執筆:倉見 慎太郎 弁護士
(以下、日高報知新聞に掲載されたものです。)
2025年も、道内外で多くの災害が発生し、「波浪注意報」「津波警報」「避難指示」など、災害にまつわる様々な発表がなされました。この記事では、「防災士」の資格を持つ当職が、災害時に発表される避難情報について、簡単に解説いたします
災害対策基本法の改正により、災害の内容を問わず、市町村が段階的な避難の必要性を示すものとして「警戒レベル」というものが定められています。気象庁及び市町村は、災害の程度に準じて
- 「レベル1 早期注意情報」
- 「レベル2 注意報」
- 「レベル3 高齢者等避難」
- 「レベル4 避難指示」
- 「レベル5 緊急安全確保」
の各通知を発表します。なお、この改正で、曖昧な表現であった「避難勧告」という概念が無くなりました。レベル1及び2の段階においては、住民は災害への心構えを高め、自らの避難行動を確認することが求められます。「レベル3 高齢者等避難」が発せられると、危険な場所から高齢者などが避難することが求められます。「レベル4 避難指示」が発せられると、危険な場所から全員避難することが求められます。最大レベルの「レベル5 緊急安全確保」では、命の危険があるため、直ちに自分の命を守ることが求められます。
これに対して、段階的に発表される「防災気象情報」や災害の「注意報」「警報」は、避難の必要性を示す「警戒レベル」と異なる尺度で定められています(それゆえに、わかりにくいのです・・・)。誤解を恐れずに、わかりやすくまとめると、「注意報」は「警戒レベル1~2」に相当し、「警報」は「警戒レベル3以降」に相当します。

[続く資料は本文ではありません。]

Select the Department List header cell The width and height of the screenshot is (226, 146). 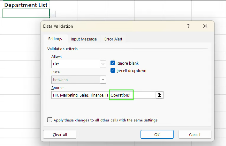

防災士の立場からすれば、気象庁が発表する「防災気象情報」「注意報」「警報」の内容をよく確認し、必要だと判断すれば、避難に関する発表を待たずして、安全な場所への避難を開始するべきです。災害の内容によっては、自治体からの避難に関する通知を受け取れない可能性もあります。災害時は、「自助」が求められます。自治体からの避難情報の発表がないからといって安全確保を怠らないようにしましょう。